Cut your pieces of brass tubing with a “junior hacksaw” along its length for the distance “B”. Force apart with a screwdriver or similar and then place a piece of flat metal inside this and tap it gently on an “anvil” to flatten the sides parallel with each other forming a “U” shape. Use a file to equalise the sides of this “U” shape, and also clean up the end.

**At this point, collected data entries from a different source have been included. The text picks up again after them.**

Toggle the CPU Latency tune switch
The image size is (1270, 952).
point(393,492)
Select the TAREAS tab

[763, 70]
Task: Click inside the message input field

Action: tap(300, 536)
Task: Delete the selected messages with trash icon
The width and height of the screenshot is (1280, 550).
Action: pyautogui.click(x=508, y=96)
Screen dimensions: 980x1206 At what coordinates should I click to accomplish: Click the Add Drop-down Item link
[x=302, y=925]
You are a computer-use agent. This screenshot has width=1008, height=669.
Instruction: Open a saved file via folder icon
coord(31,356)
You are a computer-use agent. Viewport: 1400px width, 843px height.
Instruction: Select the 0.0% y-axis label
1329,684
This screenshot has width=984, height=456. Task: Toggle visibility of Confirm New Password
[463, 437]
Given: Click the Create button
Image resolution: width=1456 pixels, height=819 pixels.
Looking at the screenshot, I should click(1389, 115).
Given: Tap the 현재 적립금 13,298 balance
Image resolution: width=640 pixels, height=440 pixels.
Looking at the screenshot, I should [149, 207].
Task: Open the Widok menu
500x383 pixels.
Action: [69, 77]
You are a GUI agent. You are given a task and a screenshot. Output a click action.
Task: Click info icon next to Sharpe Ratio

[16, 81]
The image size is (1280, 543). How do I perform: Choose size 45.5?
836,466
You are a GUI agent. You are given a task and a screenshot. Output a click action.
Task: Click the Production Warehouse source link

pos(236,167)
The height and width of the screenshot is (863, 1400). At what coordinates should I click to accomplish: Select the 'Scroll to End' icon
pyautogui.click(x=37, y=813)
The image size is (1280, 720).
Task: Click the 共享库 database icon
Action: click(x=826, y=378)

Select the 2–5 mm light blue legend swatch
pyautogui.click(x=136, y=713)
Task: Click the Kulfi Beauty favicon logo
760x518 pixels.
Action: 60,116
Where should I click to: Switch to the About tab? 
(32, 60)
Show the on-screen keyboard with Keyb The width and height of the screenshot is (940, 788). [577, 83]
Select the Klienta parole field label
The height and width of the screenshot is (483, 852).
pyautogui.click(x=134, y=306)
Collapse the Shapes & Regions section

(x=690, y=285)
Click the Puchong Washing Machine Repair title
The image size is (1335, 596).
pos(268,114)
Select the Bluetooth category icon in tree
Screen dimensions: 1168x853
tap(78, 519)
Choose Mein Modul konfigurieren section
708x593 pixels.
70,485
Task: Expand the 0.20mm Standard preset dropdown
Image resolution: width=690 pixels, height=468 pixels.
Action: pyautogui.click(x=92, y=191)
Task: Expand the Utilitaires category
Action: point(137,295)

Next cut a thin strip from the brass sheet the length of "E" + "F", the width of this should be a whisker wider than the “OD”. Then drill or punch the hole “D” in this brass strip, and fold the end over at a right angle:


This piece of brass strip is then soldered onto the previously formed brass tubing, taking care to make the solder flow smoothly to fill any gaps which make the reed body airtight. When cool, wash this in water to get rid of any corrosive flux, then file and/or rub the flat surface on fine emery (wet & dry) to get a perfectly flat surface. The styrene blade is then tied on (a drop of super glue works really well, but only the smallest drop is necessary, otherwise you will glue too much of the blade onto the flat base). The lightest flick will “set” the blade, and the drone should sound close to the required pitch. If a little flat, sharpen the reed by using a razor blade to cut a whisker off the end of the styrene; if too sharp, untie a little off the base of the blade. Rough up the end of the brass tube that fits in the reed seat and bind with waxed dental floss to ensure an airtight fit in the drone, and away you go.